The latest issue of Imprimis features Hillsdale College President Larry Arnn‘s assessment of key lessons we can learn about statesmanship from Winston Churchill.

The first rebuts the notion that history depends more on impersonal forces than on people and their individual choices.

It is not trends but choices that matter most at the key moments of history. These days we tend to think of history as a story of great sweeping trends and evolutions. We imagine that forces gather and play themselves out over time, and that we humans are merely the pawns with which they play. This is one reason so many are often quick to believe that the United States is in an eclipse, that new emerging powers, younger, more numerous, and located on the Eurasian center of world population, will overcome us.
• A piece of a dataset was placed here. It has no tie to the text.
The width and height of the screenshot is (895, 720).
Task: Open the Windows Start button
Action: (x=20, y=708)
The day on which Churchill put an end to the idea of a peace conference was May 28, 1940. He walked into the cabinet room and made a stirring speech, which in the diary of Minister of Economic Warfare Hugh Dalton ended with these words: “If this long island story of ours is to end at last, let it end only when each one of us lies choking in his own blood upon the ground.” This speech, which provoked a demonstration of enthusiasm that swept throughout the government, was not a product of any trend or great evolution of history. It spoke in defiance of those forces.
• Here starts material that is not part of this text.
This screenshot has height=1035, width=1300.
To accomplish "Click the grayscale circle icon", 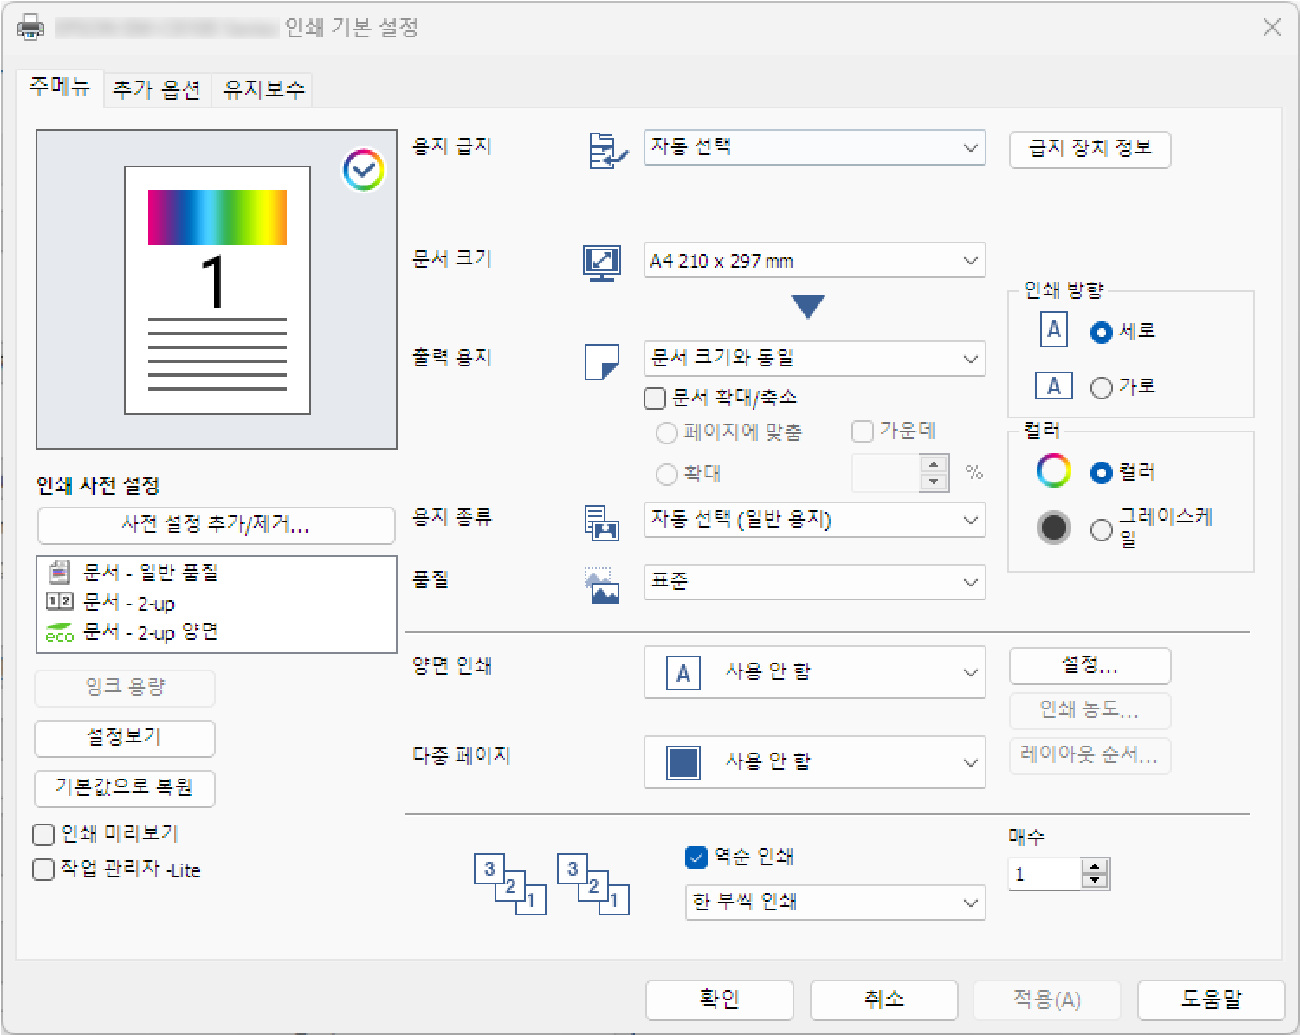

No one else on that day was either inclined to make or capable of making that speech, and Churchill had only become prime minister by a series of narrow chances. No story better illustrates one of Churchill’s favorite lessons—a lesson valuable for us to keep in mind: both chance and choice play a large part in human affairs. If everything were fate, Hitler would have won the war, for he was the one who believed that everything was fated in the historical process.